| DATASET RECORDS |
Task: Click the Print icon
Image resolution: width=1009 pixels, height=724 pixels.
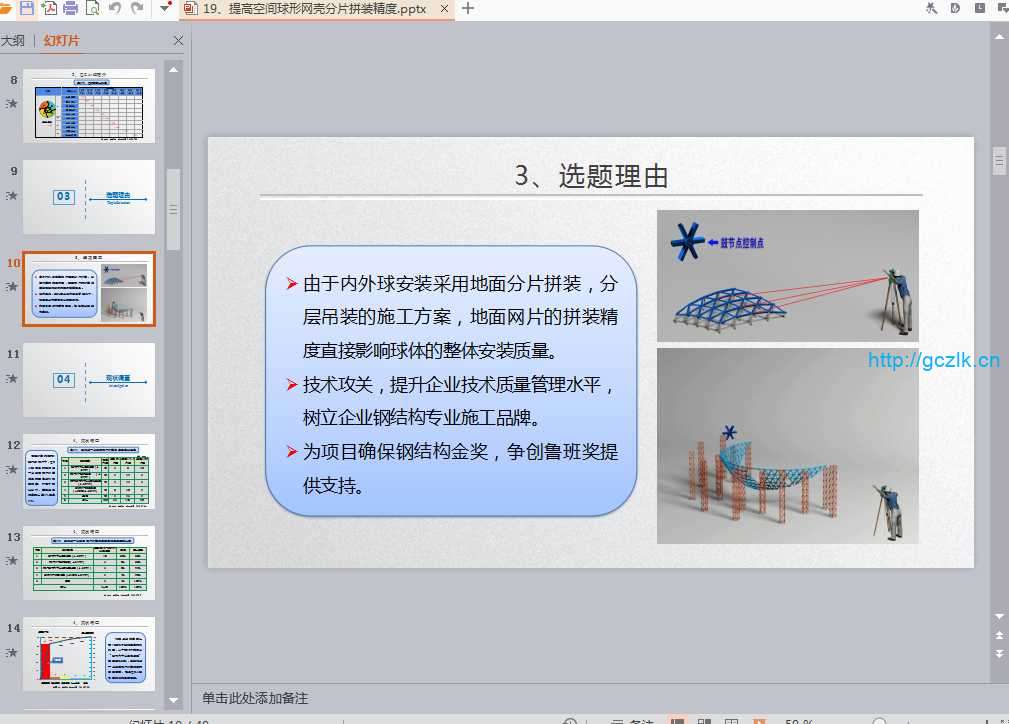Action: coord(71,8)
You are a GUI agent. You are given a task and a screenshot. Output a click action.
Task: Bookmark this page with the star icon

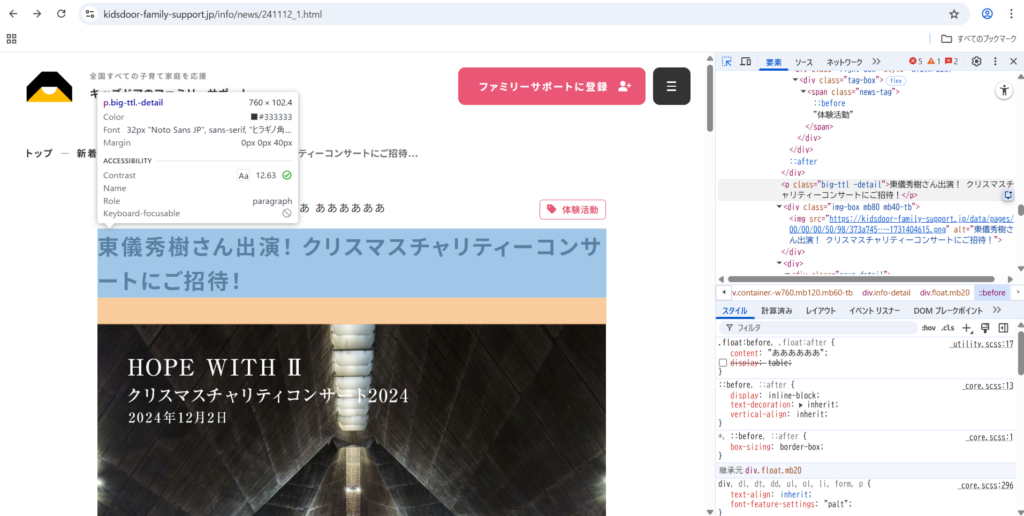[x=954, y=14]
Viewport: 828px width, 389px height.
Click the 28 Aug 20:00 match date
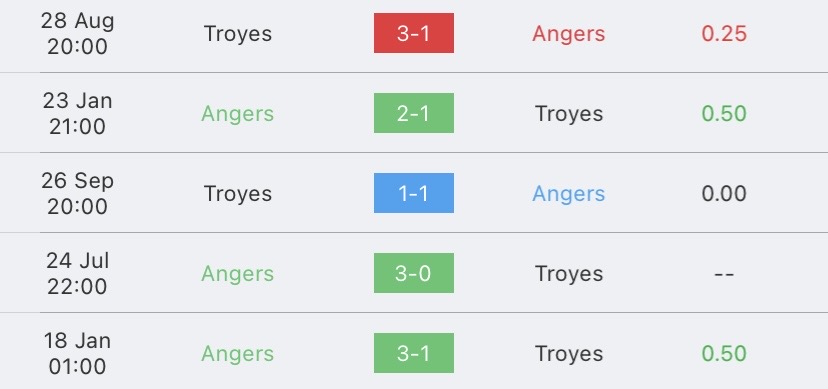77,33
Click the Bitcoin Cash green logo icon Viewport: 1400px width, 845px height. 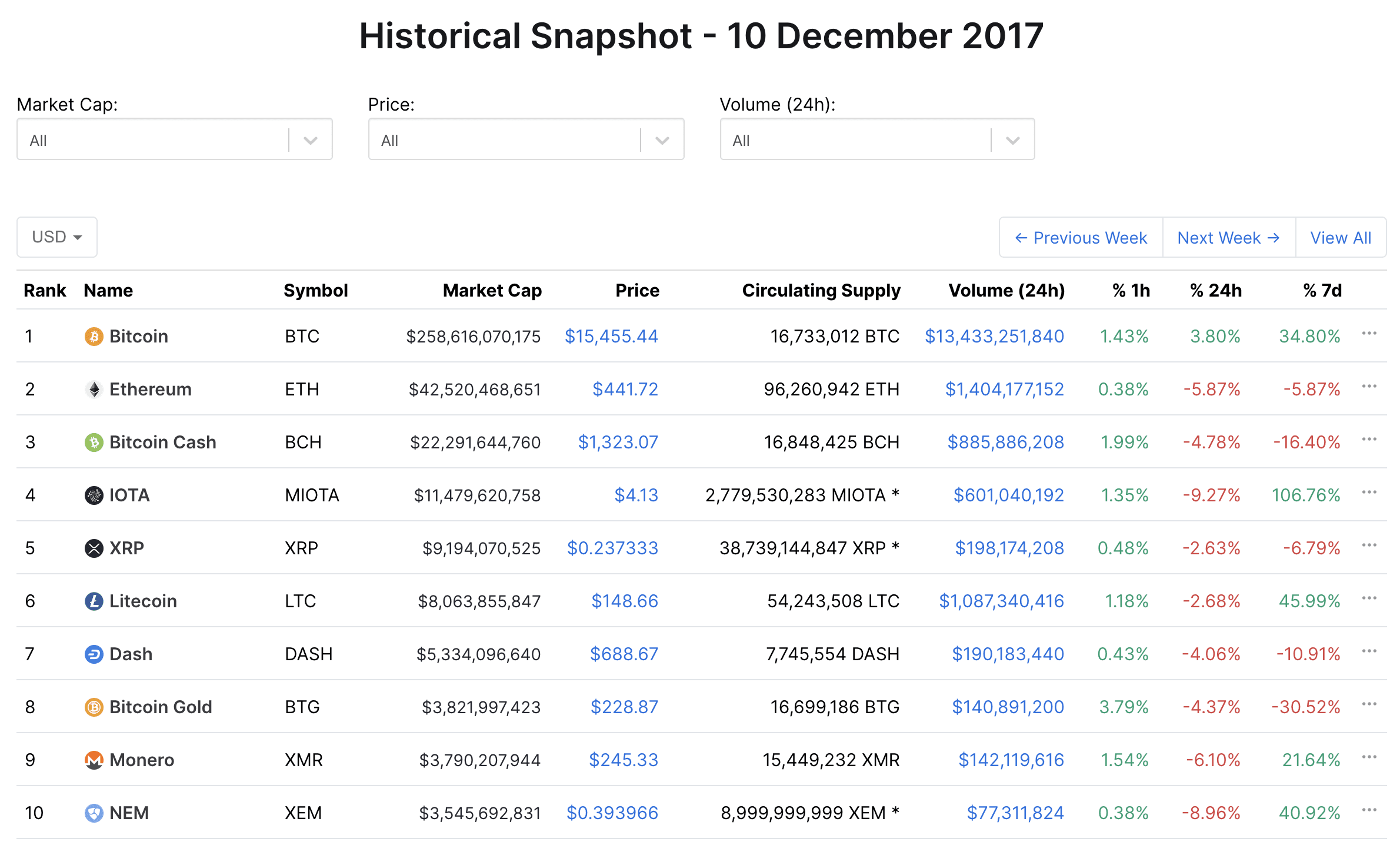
...
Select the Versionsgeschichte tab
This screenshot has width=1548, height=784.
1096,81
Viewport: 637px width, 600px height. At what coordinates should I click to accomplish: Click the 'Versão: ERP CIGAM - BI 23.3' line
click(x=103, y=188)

| WHAT YOU HAVE TO DO |
Repeat the stretch of material from the line containing "Select the Versionsgeschichte tab" through the line containing "click(x=103, y=188)", swapping "coordinates" for "position" and keeping everything else the same.

| TASK OUTPUT |
Select the Versionsgeschichte tab
This screenshot has width=1548, height=784.
1096,81
Viewport: 637px width, 600px height. At what position should I click to accomplish: Click the 'Versão: ERP CIGAM - BI 23.3' line
click(x=103, y=188)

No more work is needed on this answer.